I closed my eyes, tried to hold back the shiver I knew would come
anyway. It started in my feet, rolled up through my insides until even my scalp was covered in gooseflesh.

Next to me, Christian stirred, whispered in my ear. “Sorry. Didn't mean to drip on you.” He shifted over, putting some space between us. His eyes were full of concern, a softness that clashed with his usual cockiness. “Better?”

It wasn't. I nodded anyway.

“So how bad is it?” Kirby asked Christian. “Like,
Extreme Makeover:
Boat Edition
bad?”

“Piece of stupid bad?” Sebastian giggled.

Christian took out his phone, set it on the table where everyone could see. He scrolled through some pictures he must've taken today, soon after I'd left the ship. My boxes were still on the deck, but Christian had covered them to keep out the rain; the tattered blue tarps enhanced the fixer-upper vibe considerably.

“Gross,” Vanessa said. “Looks like patchin' up that ol' girl is gonna take a lot more than an eighties music montage.”

“Do I even know you?” Christian said. “It's like you're speaking another language.”

“Back me up, girls,” she said to me and Kirby. “The rah-rah, we-can-fix-it-up montage is essential to any romantic comedy.”

“You see me laughing?” Christian's face was all angles, stone cold. The phone buzzed on the table, and he picked it up to check the incoming text. He looked up immediately, waved again at the girl across the way. “Calla,” he whispered to us. “
That's
her name.”

“You might need to change your phone number,” Vanessa said.

He stowed the phone in his sweatshirt pocket. “Again?”

“Your ninety-nine girl problems are fascinating,” Kirby said, keeping her eyes on me, “but back on point. Is the boat that dicey?”

“Piece of stupid dicey?” Sebastian laughed again.

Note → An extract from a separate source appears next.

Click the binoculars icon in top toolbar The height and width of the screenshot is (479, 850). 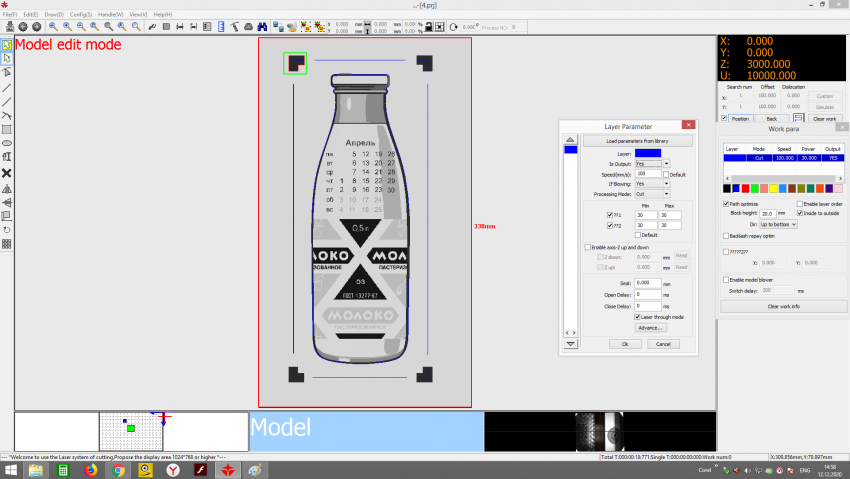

“In a word, yes.” Christian gave her an overview of the damage, ­glossing over the part about my redecorating. Just like at the docks, despite the grim report, he seemed excited about the project, getting more animated as he talked. Without breaking stride on the conversation, he leaned in front of me and grabbed the Sharpie I'd left on the table. He made a sketch on a napkin, an illustration to aid the description.

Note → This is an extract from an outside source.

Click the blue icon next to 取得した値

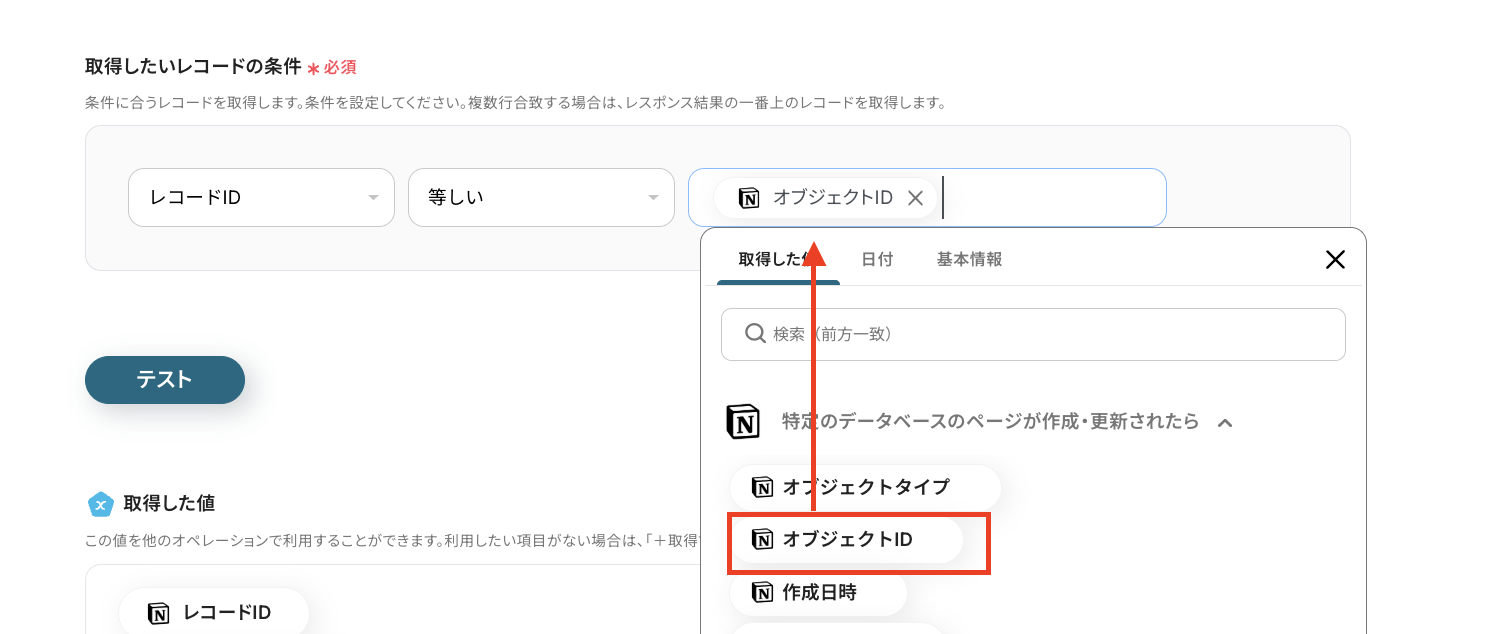click(x=100, y=504)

“She needs a major overhaul,” he said, capping the marker and tossing it onto the table. “But she's longer, lighter, and faster than
Never Flounder
. Plus, I've got a better first mate. We're taking this race.”

When I met his eyes, Christian winked at me, and in an instant I felt the force of his confidence, of his faith, a sudden weight around my neck.

Intentional or not, gratitude could so often turn into expectations, into hope. It was one thing to have your own kind of hope, an ember you could nurture inside, something to inspire you when things got dark. If it died, it was on you; no one else even had to know about it, and you were free to reignite it, or to give up and walk away. But when you were carrying it with another person,
for
another person, it was a dangerous dream. Treacherous as the sea, yet fragile as a bubble.

Faith was a funny thing.

He was seriously counting on me, I realized then. It was more than his desperate need for a partner, for someone to help fix up the boat. He really believed in me.

I gave in to another shiver.

Christian nudged me with his elbow, then raised his voice, called out across the restaurant again. “Hear that, Katz?
Never Flounder
's going down this year, dude.”

I guess the piracy had started.

“Keep talking, sailor boy.” Noah laughed as he flipped two burgers off the grill and assembled them on plates, topped with cheese and bacon and mountains of fries. “Anyone ever tell you not to threaten the dude cooking your food?”